The Japanese heavy industry group will repurpose a section of the facility, which has supplied nuclear-energy related equipment such as reactor pressure vessels and steam generators to Toshiba and U.S. nuclear power company Westinghouse Electric, among others.
New machine tools will be installed to produce fan blades for aircraft engines starting in 2019. The equipment will occupy 4,700 sq. meters of an existing building, helping to keep related outlays to an estimated 1 billion yen to 2 billion yen ($9 million to $18 million). The plan is to produce 10 to 12 sets of aluminum fan blades per month.
The blades, which subsidiary IHI Aero Manufacturing has produced, will be combined with parts produced elsewhere in Japan for supply to American company Pratt & Whitney. The parts will be used in small aircraft built by Canada's Bombardier and Brazil's Embraer. Demand for smaller passenger aircraft is expected to keep climbing over the next two decades as budget airlines gain traction.

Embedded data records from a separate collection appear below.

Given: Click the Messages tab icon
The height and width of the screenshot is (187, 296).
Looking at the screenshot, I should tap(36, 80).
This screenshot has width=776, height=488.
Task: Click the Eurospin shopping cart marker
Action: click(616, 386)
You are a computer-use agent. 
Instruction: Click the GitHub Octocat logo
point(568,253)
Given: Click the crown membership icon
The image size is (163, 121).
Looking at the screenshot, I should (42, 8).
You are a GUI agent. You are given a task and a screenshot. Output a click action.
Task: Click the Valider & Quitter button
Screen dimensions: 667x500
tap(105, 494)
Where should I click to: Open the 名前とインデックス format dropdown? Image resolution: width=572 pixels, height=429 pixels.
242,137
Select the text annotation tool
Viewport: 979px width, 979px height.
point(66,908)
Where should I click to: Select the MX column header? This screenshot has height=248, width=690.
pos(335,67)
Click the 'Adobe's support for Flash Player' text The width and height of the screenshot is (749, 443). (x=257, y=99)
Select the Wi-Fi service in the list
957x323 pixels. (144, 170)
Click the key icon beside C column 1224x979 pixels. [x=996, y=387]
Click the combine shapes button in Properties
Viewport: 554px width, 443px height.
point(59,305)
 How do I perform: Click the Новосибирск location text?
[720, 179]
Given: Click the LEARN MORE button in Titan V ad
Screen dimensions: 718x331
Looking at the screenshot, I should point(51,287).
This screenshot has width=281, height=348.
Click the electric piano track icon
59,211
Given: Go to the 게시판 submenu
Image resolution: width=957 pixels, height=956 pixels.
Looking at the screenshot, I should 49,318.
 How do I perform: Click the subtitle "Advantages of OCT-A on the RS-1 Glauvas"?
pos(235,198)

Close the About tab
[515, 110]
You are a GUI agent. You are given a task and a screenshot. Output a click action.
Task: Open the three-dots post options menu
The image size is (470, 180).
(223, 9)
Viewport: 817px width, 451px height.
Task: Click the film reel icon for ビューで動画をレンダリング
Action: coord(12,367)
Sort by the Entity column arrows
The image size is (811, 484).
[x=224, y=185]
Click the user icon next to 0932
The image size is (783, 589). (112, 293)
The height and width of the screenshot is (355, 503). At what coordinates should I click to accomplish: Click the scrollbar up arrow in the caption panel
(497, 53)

The Yokohama facility is located next to IHI's research and development hub. So locating engine parts production there is aimed at accelerating development of the components as well. By employing such newer materials as carbon fiber and ceramic-based composites, the company seeks to become a leader in cutting-edge aircraft engine parts.
With the nuclear energy market shrinking following the March 2011 meltdown at Fukushima, IHI has seen orders tumble. In a shift away from nuclear energy, IHI sold its 3% stake in Westinghouse to Toshiba in 2017.
Over the past few years, demand in Japan has been strong for maintenance and safety services for nuclear power plants. But, with the market sure to contract over the long term, IHI had been looking for ways to make use of nuclear-energy-related facilities.
Separately, IHI is working to set up a new plant in Saitama Prefecture for aircraft engine maintenance, spending about 10 billion yen.
Peer Mitsubishi Heavy Industries also plans to increase aircraft-related production at a key plant in Kobe making nuclear power equipment.